*EXERCISE INSTRUCTIONS*
Copy the items below, replacing each "street label" with "road label" and leaving everything else unchanged.

*MATERIAL SHOWN*
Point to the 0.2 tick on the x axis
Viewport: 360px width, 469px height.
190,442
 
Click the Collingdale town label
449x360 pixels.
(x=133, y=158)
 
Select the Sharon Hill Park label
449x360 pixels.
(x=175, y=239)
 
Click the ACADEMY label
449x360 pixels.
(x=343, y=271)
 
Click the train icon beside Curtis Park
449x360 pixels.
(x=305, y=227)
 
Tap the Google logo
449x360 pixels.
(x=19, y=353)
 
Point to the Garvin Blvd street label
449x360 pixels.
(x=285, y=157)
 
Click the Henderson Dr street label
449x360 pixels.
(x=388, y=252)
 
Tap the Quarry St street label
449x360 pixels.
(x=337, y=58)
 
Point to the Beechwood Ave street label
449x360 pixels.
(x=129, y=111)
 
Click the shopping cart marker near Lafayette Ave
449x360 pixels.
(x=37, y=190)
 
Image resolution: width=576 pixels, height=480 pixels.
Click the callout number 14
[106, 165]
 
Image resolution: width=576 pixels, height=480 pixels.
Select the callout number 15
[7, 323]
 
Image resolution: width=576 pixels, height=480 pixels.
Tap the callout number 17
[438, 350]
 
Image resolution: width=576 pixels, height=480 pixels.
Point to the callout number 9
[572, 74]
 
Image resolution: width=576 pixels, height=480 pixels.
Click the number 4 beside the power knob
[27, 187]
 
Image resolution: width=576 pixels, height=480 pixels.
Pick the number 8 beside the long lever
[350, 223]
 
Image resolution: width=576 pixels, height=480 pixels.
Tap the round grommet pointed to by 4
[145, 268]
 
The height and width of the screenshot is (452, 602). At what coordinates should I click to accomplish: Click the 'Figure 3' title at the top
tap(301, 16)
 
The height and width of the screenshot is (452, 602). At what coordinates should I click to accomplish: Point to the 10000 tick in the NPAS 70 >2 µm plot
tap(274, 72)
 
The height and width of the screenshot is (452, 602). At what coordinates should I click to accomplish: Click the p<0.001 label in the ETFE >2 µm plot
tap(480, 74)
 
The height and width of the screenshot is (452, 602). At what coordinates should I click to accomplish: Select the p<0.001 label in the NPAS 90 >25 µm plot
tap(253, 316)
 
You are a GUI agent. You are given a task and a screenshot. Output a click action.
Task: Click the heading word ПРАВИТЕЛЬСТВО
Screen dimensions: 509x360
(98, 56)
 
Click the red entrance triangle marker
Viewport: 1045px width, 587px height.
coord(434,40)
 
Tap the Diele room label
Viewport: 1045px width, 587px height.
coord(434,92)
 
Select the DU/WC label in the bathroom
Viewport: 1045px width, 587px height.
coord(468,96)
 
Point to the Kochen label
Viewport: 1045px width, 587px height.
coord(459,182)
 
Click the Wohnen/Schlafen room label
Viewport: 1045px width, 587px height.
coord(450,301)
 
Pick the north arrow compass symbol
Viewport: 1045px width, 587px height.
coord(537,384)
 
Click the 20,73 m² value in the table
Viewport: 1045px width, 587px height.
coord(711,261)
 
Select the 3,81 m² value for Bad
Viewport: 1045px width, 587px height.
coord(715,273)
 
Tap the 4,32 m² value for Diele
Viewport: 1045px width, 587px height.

*WRITTEN RESPONSE*
Point to the 0.2 tick on the x axis
Viewport: 360px width, 469px height.
190,442
 
Click the Collingdale town label
449x360 pixels.
(x=133, y=158)
 
Select the Sharon Hill Park label
449x360 pixels.
(x=175, y=239)
 
Click the ACADEMY label
449x360 pixels.
(x=343, y=271)
 
Click the train icon beside Curtis Park
449x360 pixels.
(x=305, y=227)
 
Tap the Google logo
449x360 pixels.
(x=19, y=353)
 
Point to the Garvin Blvd road label
449x360 pixels.
(x=285, y=157)
 
Click the Henderson Dr road label
449x360 pixels.
(x=388, y=252)
 
Tap the Quarry St road label
449x360 pixels.
(x=337, y=58)
 
Point to the Beechwood Ave road label
449x360 pixels.
(x=129, y=111)
 
Click the shopping cart marker near Lafayette Ave
449x360 pixels.
(x=37, y=190)
 
Image resolution: width=576 pixels, height=480 pixels.
Click the callout number 14
[106, 165]
 
Image resolution: width=576 pixels, height=480 pixels.
Select the callout number 15
[7, 323]
 
Image resolution: width=576 pixels, height=480 pixels.
Tap the callout number 17
[438, 350]
 
Image resolution: width=576 pixels, height=480 pixels.
Point to the callout number 9
[572, 74]
 
Image resolution: width=576 pixels, height=480 pixels.
Click the number 4 beside the power knob
[27, 187]
 
Image resolution: width=576 pixels, height=480 pixels.
Pick the number 8 beside the long lever
[350, 223]
 
Image resolution: width=576 pixels, height=480 pixels.
Tap the round grommet pointed to by 4
[145, 268]
 
The height and width of the screenshot is (452, 602). At what coordinates should I click to accomplish: Click the 'Figure 3' title at the top
tap(301, 16)
 
The height and width of the screenshot is (452, 602). At what coordinates should I click to accomplish: Point to the 10000 tick in the NPAS 70 >2 µm plot
tap(274, 72)
 
The height and width of the screenshot is (452, 602). At what coordinates should I click to accomplish: Click the p<0.001 label in the ETFE >2 µm plot
tap(480, 74)
 
The height and width of the screenshot is (452, 602). At what coordinates should I click to accomplish: Select the p<0.001 label in the NPAS 90 >25 µm plot
tap(253, 316)
 
You are a GUI agent. You are given a task and a screenshot. Output a click action.
Task: Click the heading word ПРАВИТЕЛЬСТВО
Screen dimensions: 509x360
(98, 56)
 
Click the red entrance triangle marker
Viewport: 1045px width, 587px height.
coord(434,40)
 
Tap the Diele room label
Viewport: 1045px width, 587px height.
coord(434,92)
 
Select the DU/WC label in the bathroom
Viewport: 1045px width, 587px height.
coord(468,96)
 
Point to the Kochen label
Viewport: 1045px width, 587px height.
coord(459,182)
 
Click the Wohnen/Schlafen room label
Viewport: 1045px width, 587px height.
coord(450,301)
 
Pick the north arrow compass symbol
Viewport: 1045px width, 587px height.
coord(537,384)
 
Click the 20,73 m² value in the table
Viewport: 1045px width, 587px height.
coord(711,261)
 
Select the 3,81 m² value for Bad
Viewport: 1045px width, 587px height.
coord(715,273)
 
Tap the 4,32 m² value for Diele
Viewport: 1045px width, 587px height.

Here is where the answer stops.